- **ASSIGNED TASK**:
Among the entries below, retype exactly the lines starting with the one with "425x334 pixels." and going on through the one with "the circular mark", but not the pictures.

──────── INFORMATION PROVIDED ────────

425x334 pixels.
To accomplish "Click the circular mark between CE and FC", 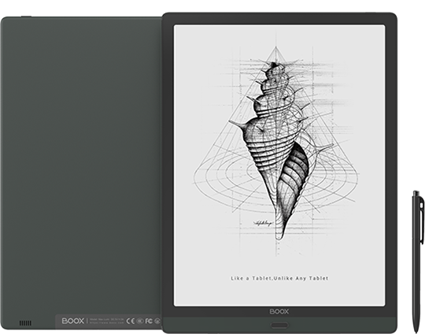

────────
──────── INFORMATION PROVIDED ────────

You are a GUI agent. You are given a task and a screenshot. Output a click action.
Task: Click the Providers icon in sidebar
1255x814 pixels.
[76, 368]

────────

- **ANSWER SPACE**:
425x334 pixels.
To accomplish "Click the circular mark between CE and FC", 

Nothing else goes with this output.